**RECORDS PROVIDED**
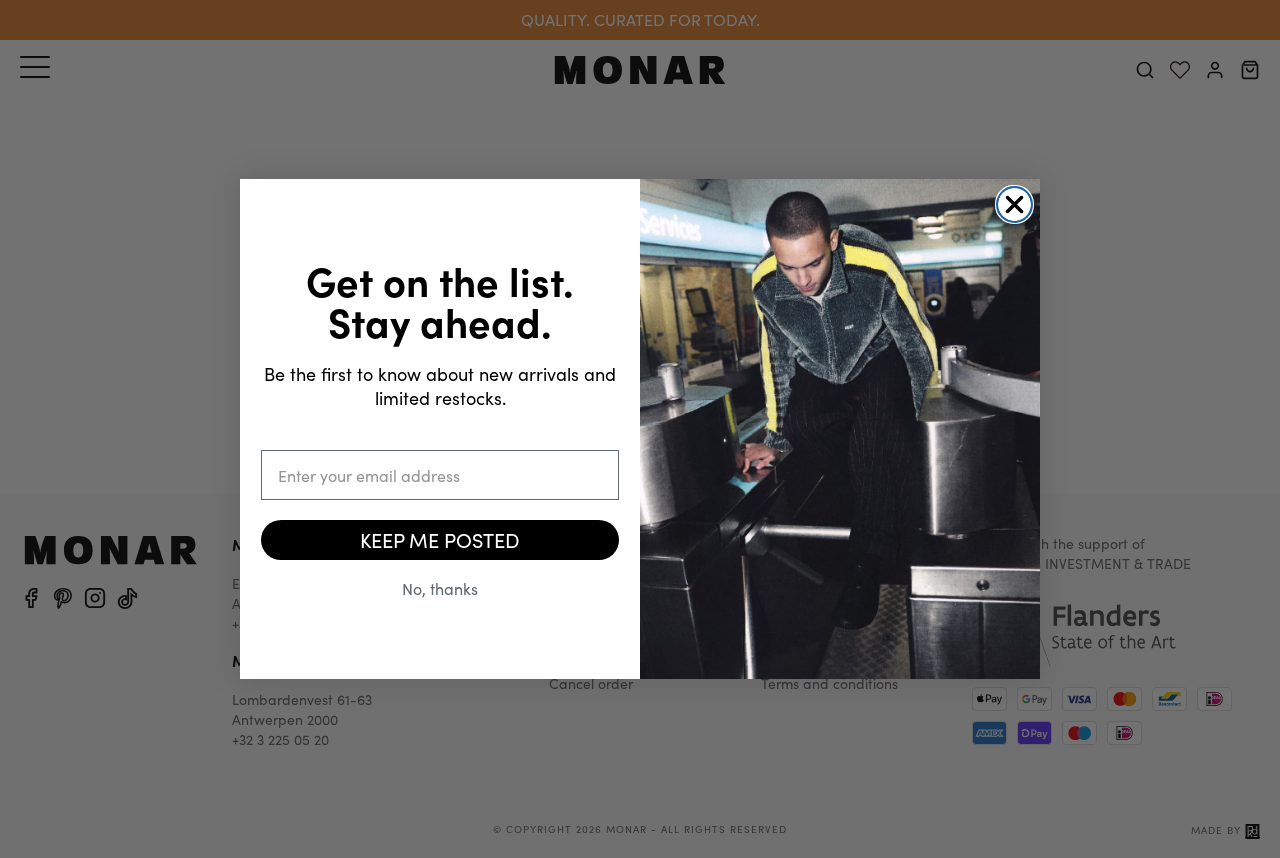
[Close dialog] (1014, 204)
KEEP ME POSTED (440, 539)
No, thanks (440, 588)
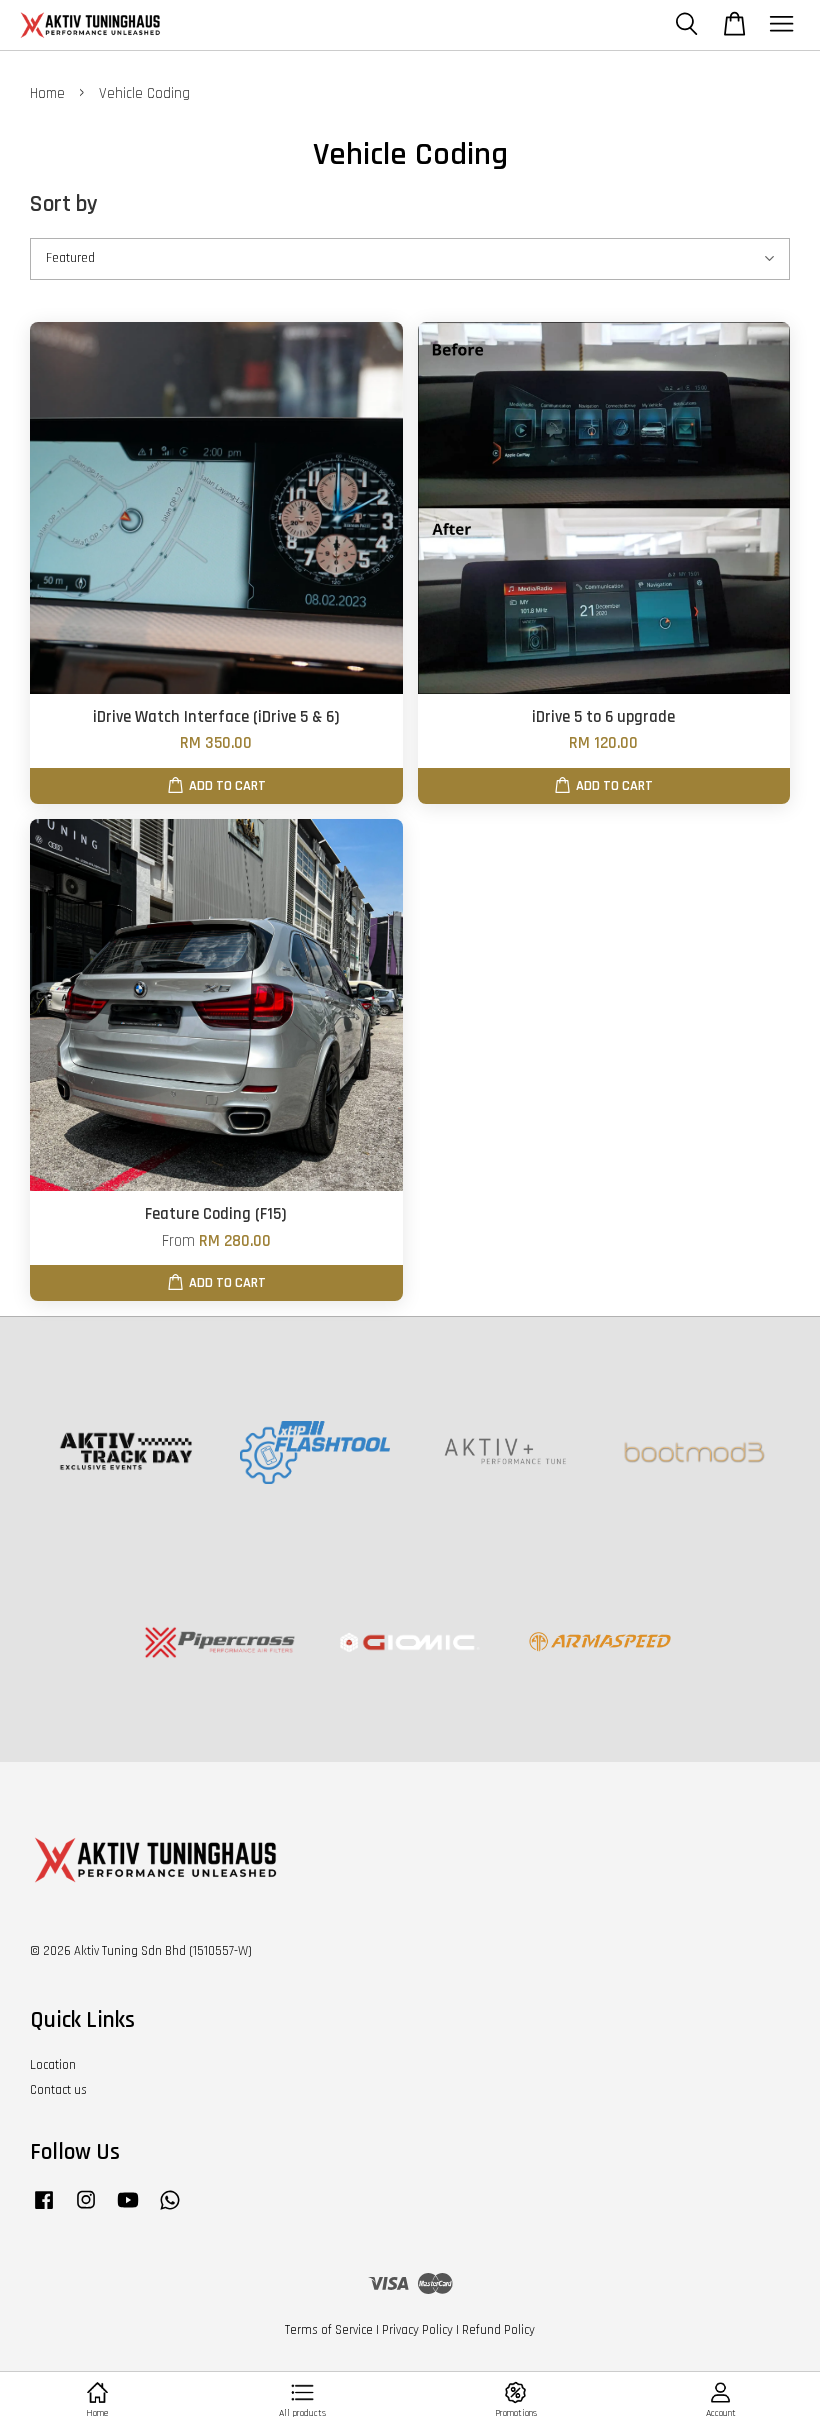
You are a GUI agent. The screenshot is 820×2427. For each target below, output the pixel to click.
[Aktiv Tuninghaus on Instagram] (86, 2210)
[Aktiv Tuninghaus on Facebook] (44, 2210)
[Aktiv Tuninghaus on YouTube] (128, 2210)
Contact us (58, 2090)
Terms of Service (329, 2330)
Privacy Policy (417, 2330)
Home (47, 93)
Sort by (64, 204)
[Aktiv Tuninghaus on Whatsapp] (170, 2210)
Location (53, 2065)
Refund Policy (498, 2330)
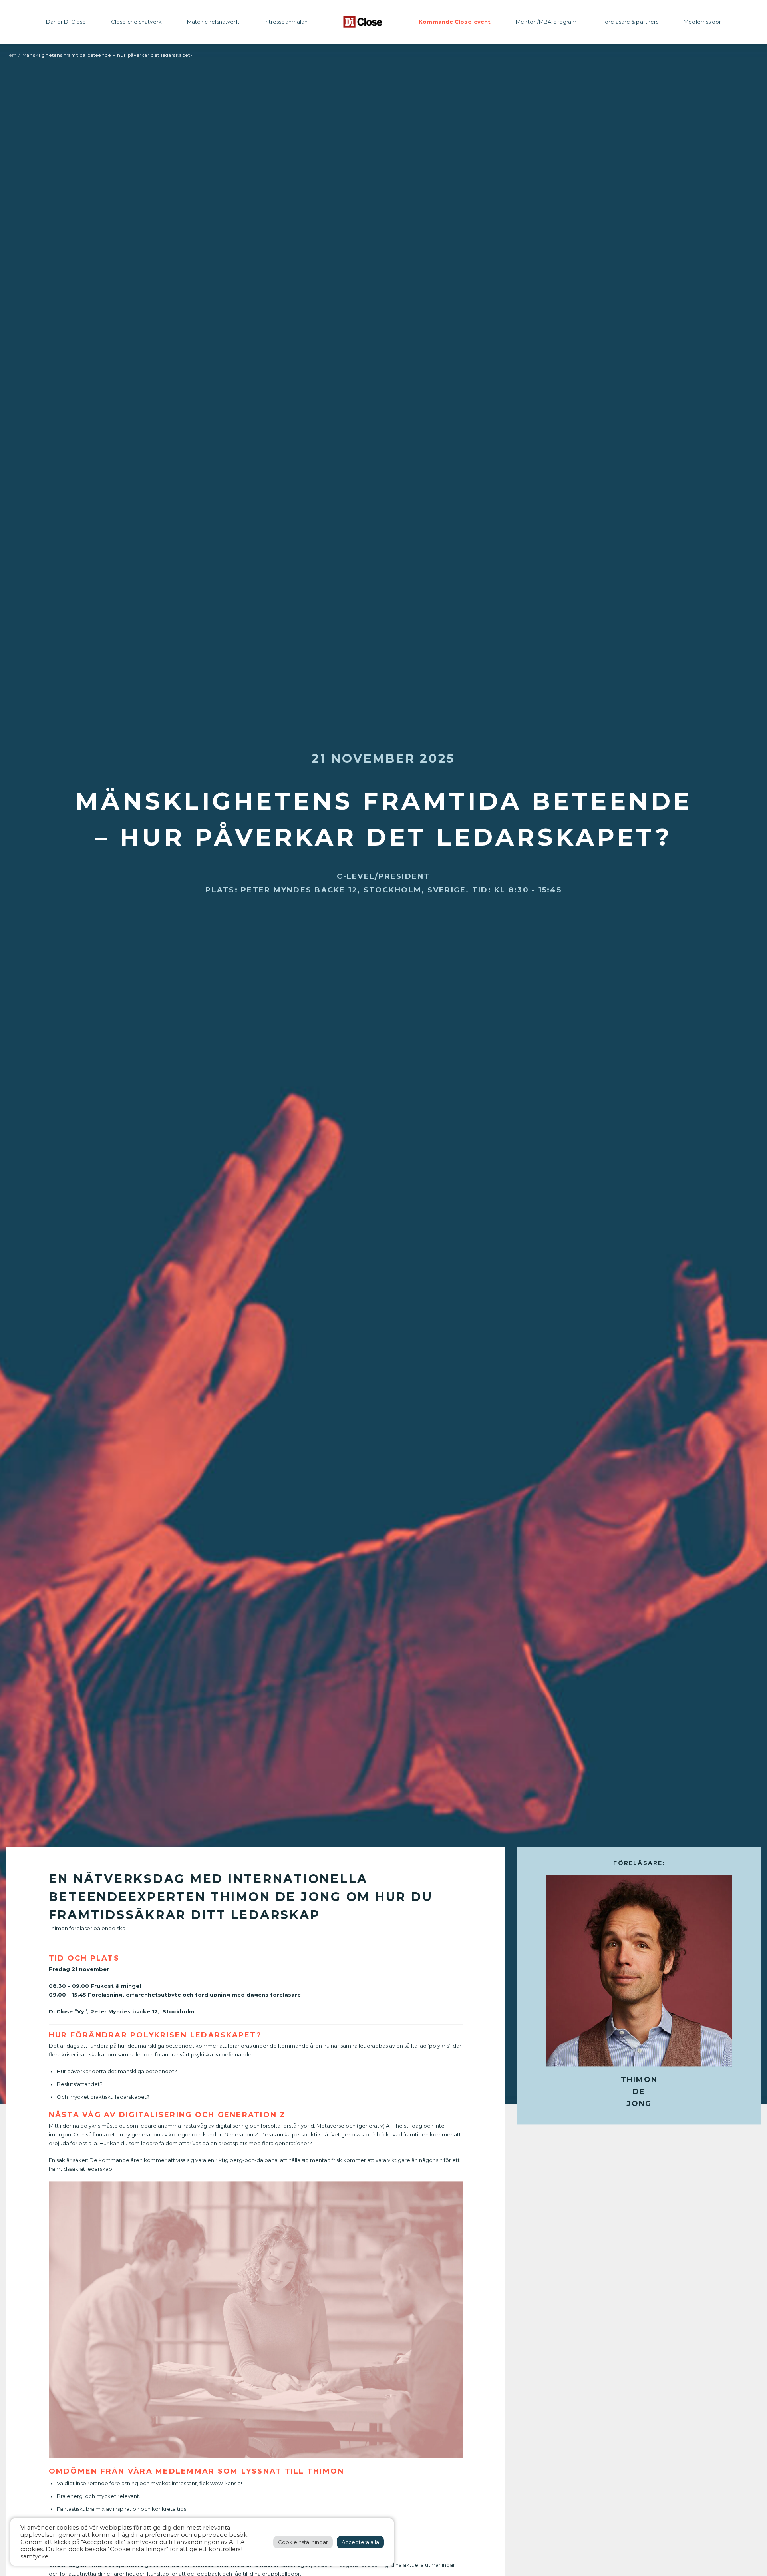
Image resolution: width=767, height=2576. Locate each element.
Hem (11, 55)
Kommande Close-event (455, 21)
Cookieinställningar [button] (303, 2542)
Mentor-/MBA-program (546, 21)
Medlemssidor (702, 21)
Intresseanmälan (286, 21)
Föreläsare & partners (630, 21)
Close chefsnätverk (136, 21)
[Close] (363, 22)
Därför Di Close (66, 21)
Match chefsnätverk (213, 21)
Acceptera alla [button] (360, 2542)
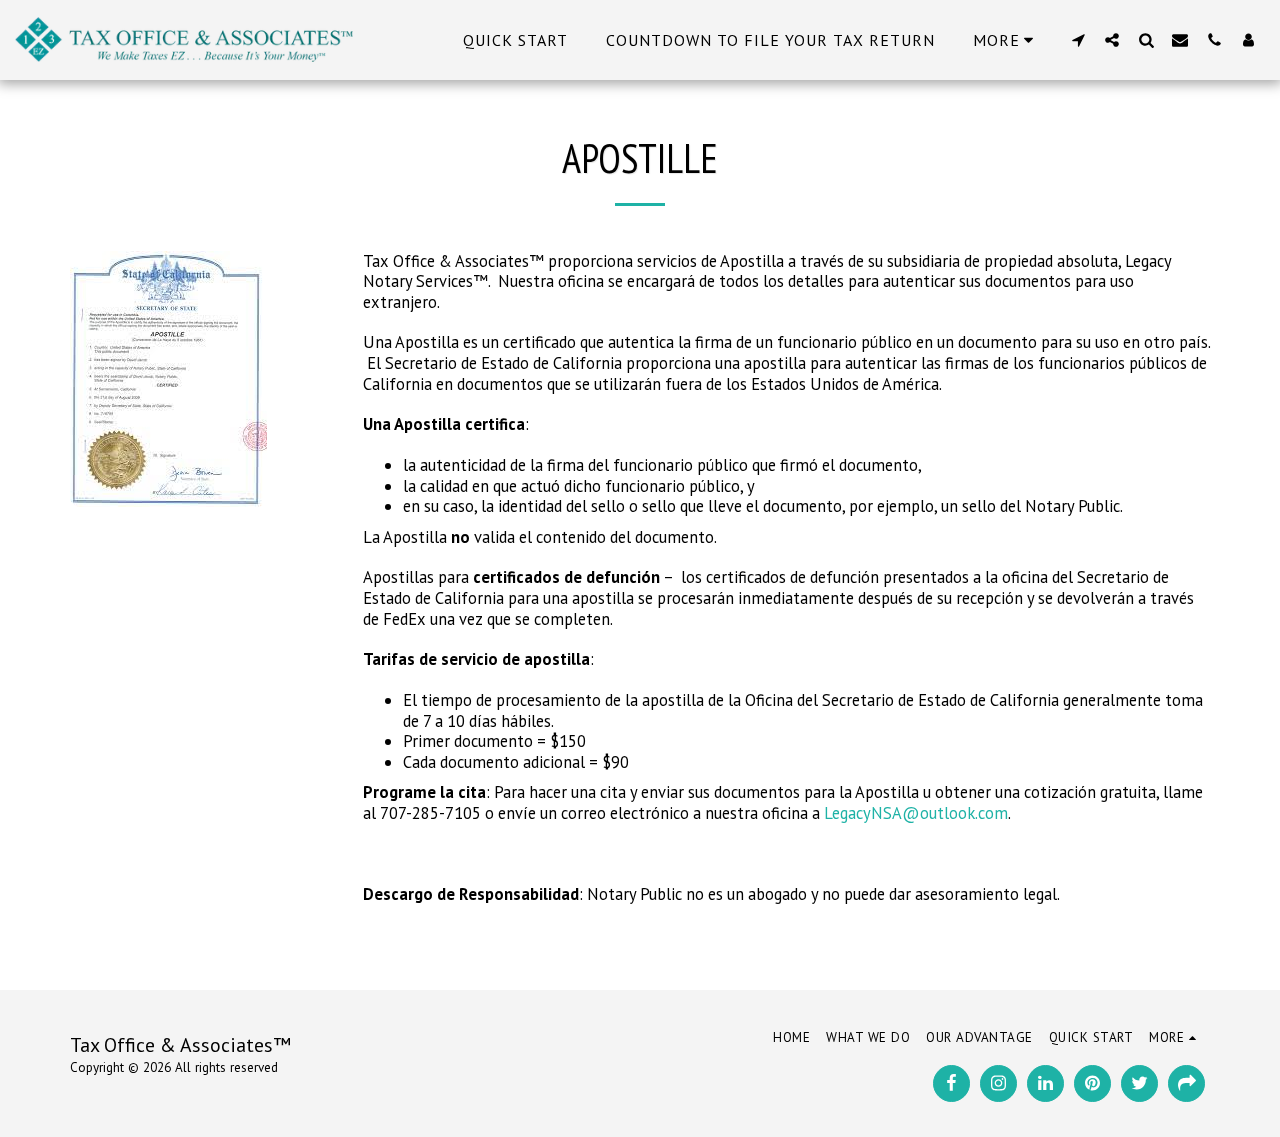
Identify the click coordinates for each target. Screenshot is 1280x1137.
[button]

**PROMPT**
Would you please filter the lines above and copy every one that includes "click"?

**EXERCISE RESPONSE**
You are a GUI agent. The screenshot is 820×2427. For each target below, output the pixel to click.
Identify the click coordinates for each target. Screenshot is 1280x1137.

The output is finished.